Clive's "Who is Doctor Who?" fictional website actually exists and is maintained and updated by the BBC as if the events of the series were real. The site as published in the "real world" looks slightly different from that as seen in the episode, with a different coloured background and picture. On the published site, the caption beneath the Krakatoa drawing reads "DATELINE: 1880, Sumatra", contradicting the date of the actual eruption, Clive's dialogue in the episode and the date on the drawing itself.[8] A subsequent note on the site stated that Clive was killed in the shop dummy massacre. Although his death was not actually seen on screen, it was very strongly implied.

Rose searches for information about the Doctor at a search engine called search-wise.net. While the site actually exists, it was created specifically for use in television programmes and films.
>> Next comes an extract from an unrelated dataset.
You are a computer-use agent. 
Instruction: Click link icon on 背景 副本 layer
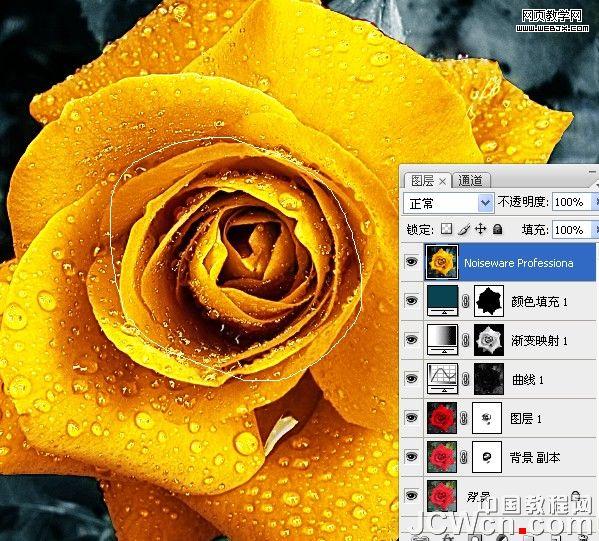464,457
The BBC-produced website for the United Nations Intelligence Taskforce indicates that the events of this story occur contemporaneously with its original broadcast, on 26 March 2005. However, a poster seen in "Aliens of London" indicates that Rose has been missing since 6 March.[9][10]

Production

A bespectacled man in a black jacket, waistcoat, and tie, pink shirt, and jeans, sitting with his back to a marble-effect wall.
Russell T Davies tried to revive the show since the late-90s and wrote the stories for eight of the 13 episode in the first series.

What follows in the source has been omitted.